Friday, May 13, 2005

Triskaidekaphobia

triskaidekaphobia \tris-ky-dek-uh-FOH-bee-uh\, noun: A morbid fear of the number 13 or the date Friday the 13th. (www.dictionary.com)

"Wow,"Mary says. "Glad I don't have that!"

I'll say.

Despite the underlying feeling that today was expected by many to be a cursed day, it wasn't too bad, or not relatively worse than any other day, that is.

The question on my mind today had to do with why I choose to do the work I do. Why do I want to work with the disenfranchised, the disempowered, the chronically ill, the poor? It is genuinely frustrating and frequently maddening work, and I often feel like I'm banging my head against a very uncomfortable wall. (Are there comfortable walls out there somewhere? Padded ones, perhaps?)

I have many patients who seem so disempowered, unwilling to make positive decisions for their health, unmotivated to change, unwilling to try something new. Today I visited my 69-year-old patient with AIDS, schizophrenia, asthma, and diabetes in the hospital---again. She just has to quit smoking. She complains of consistent shortness of breath and a dry cough; and she smokes more than a pack a day. Her AIDS is completely controlled. The smoking will kill her.

I also visited my 350+ pound patient with severe asthma and diabetes. She had a few weeks of rehab---exercising and such---and now she's back home, spending about 22 hours of each day in her bed.

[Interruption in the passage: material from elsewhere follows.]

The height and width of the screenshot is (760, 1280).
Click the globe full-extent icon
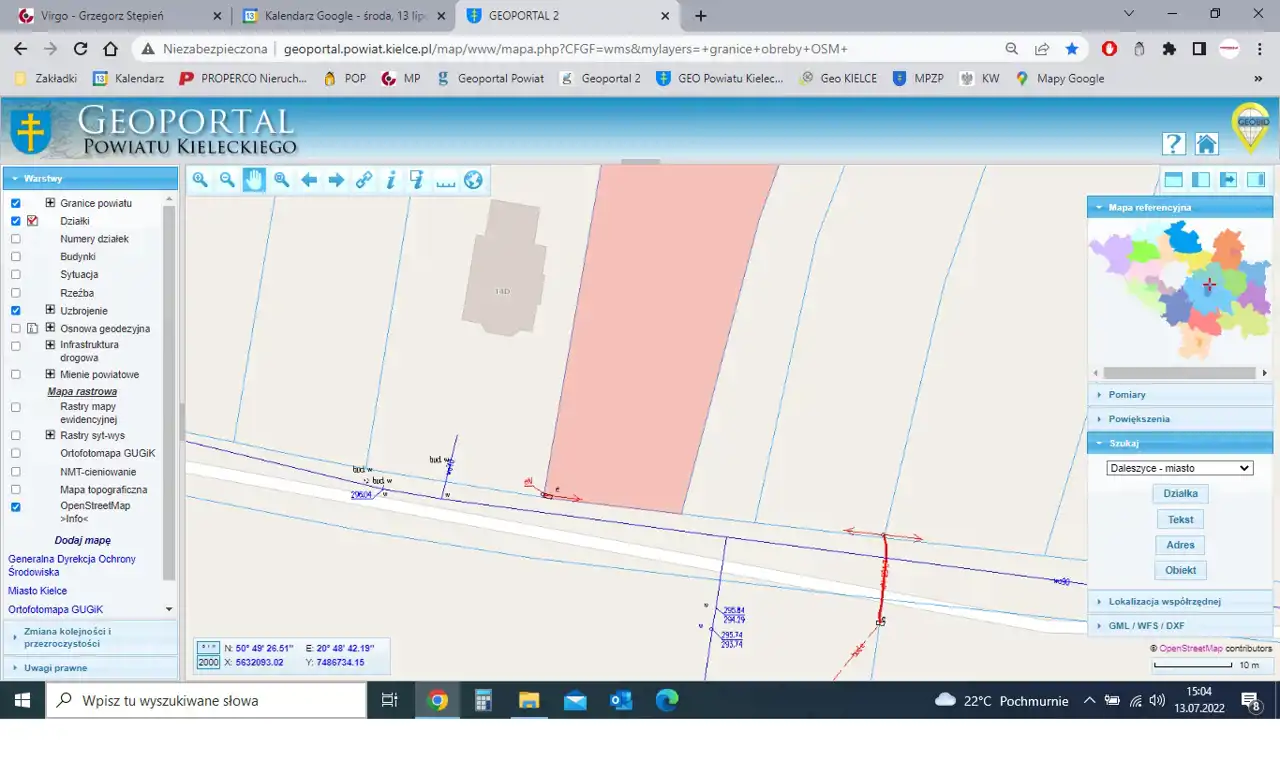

The smell of urine is sometimes overpowering. What can I do with her? We've had the same conversation for years.

Then there's my schizophrenic patient who feels fine despite wildly out of control diabetes. "I feel great," he said today. "I'm a health freak." That can be interpreted in many ways, I guess.

Granted, others are motivated, proactive, responsible and responsive. They make the days easier. And more rewarding, as well. What would I do without them?

In my rounds around the city, I drive past the homes of some of my patients who have died. I picture scenes, conversations, interactions, snapshots of days gone by. Many ghosts walk the streets, perhaps still uncertain exactly what caused their untimely demise.

Mary asked me why I don't just work in a nice little doctor's office or medical clinic here in Amherst. I responded that I might die of boredom---all those white people like me with sore throats and high cholesterol. Where's the challenge? Where would I speak Spanish? Mary's answer: "Wouldn't a little boredom be nice?" She added, "Struggling is relative. White people and other people of priviledge need compassion and care. They, too, could benefit from your kindness. Maybe that's the padded wall you need."

Triskaidekaphobia. I felt no fear today, but it sure was nice to leave that office---that city--behind for the weekend. Now for a pair of days focusing on myself, my home, my lovely partner, my needy and loving dogs. Then back to the fray, with all its frustrations and maddening moments.

Flick the switch. Turn out the lights. The day is laid to rest.